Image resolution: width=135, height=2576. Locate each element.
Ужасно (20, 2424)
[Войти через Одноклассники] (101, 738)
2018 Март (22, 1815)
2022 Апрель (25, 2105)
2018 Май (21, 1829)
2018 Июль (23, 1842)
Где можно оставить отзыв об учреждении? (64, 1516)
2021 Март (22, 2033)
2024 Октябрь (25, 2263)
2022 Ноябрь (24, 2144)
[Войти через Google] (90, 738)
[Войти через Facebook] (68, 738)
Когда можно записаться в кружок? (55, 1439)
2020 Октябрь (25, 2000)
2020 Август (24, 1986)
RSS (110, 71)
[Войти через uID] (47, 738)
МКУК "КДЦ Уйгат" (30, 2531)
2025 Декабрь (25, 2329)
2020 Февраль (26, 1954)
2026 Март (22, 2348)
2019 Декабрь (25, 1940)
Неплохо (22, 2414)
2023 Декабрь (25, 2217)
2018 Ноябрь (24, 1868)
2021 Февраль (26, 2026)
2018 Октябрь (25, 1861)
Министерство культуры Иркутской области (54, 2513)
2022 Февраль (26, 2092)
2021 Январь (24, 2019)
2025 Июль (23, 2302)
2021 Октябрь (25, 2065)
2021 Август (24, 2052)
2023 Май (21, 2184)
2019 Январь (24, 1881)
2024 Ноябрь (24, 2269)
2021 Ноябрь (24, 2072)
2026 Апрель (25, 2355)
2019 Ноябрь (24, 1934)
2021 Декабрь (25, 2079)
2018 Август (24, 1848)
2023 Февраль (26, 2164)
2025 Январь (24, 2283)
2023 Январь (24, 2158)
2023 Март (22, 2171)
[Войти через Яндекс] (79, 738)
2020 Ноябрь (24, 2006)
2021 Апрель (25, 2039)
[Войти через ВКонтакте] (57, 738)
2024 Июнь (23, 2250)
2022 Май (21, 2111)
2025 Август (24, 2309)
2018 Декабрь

● ● ● ● ●

#### Task description
Make a verbatim copy of each record.

#### Task result
Image resolution: width=135, height=2576. Locate each element.
Ужасно (20, 2424)
[Войти через Одноклассники] (101, 738)
2018 Март (22, 1815)
2022 Апрель (25, 2105)
2018 Май (21, 1829)
2018 Июль (23, 1842)
Где можно оставить отзыв об учреждении? (64, 1516)
2021 Март (22, 2033)
2024 Октябрь (25, 2263)
2022 Ноябрь (24, 2144)
[Войти через Google] (90, 738)
[Войти через Facebook] (68, 738)
Когда можно записаться в кружок? (55, 1439)
2020 Октябрь (25, 2000)
2020 Август (24, 1986)
RSS (110, 71)
[Войти через uID] (47, 738)
МКУК "КДЦ Уйгат" (30, 2531)
2025 Декабрь (25, 2329)
2020 Февраль (26, 1954)
2026 Март (22, 2348)
2019 Декабрь (25, 1940)
Неплохо (22, 2414)
2023 Декабрь (25, 2217)
2018 Ноябрь (24, 1868)
2021 Февраль (26, 2026)
2018 Октябрь (25, 1861)
Министерство культуры Иркутской области (54, 2513)
2022 Февраль (26, 2092)
2021 Январь (24, 2019)
2025 Июль (23, 2302)
2021 Октябрь (25, 2065)
2021 Август (24, 2052)
2023 Май (21, 2184)
2019 Январь (24, 1881)
2024 Ноябрь (24, 2269)
2021 Ноябрь (24, 2072)
2026 Апрель (25, 2355)
2019 Ноябрь (24, 1934)
2021 Декабрь (25, 2079)
2018 Август (24, 1848)
2023 Февраль (26, 2164)
2025 Январь (24, 2283)
2023 Январь (24, 2158)
2023 Март (22, 2171)
[Войти через Яндекс] (79, 738)
2020 Ноябрь (24, 2006)
2021 Апрель (25, 2039)
[Войти через ВКонтакте] (57, 738)
2024 Июнь (23, 2250)
2022 Май (21, 2111)
2025 Август (24, 2309)
2018 Декабрь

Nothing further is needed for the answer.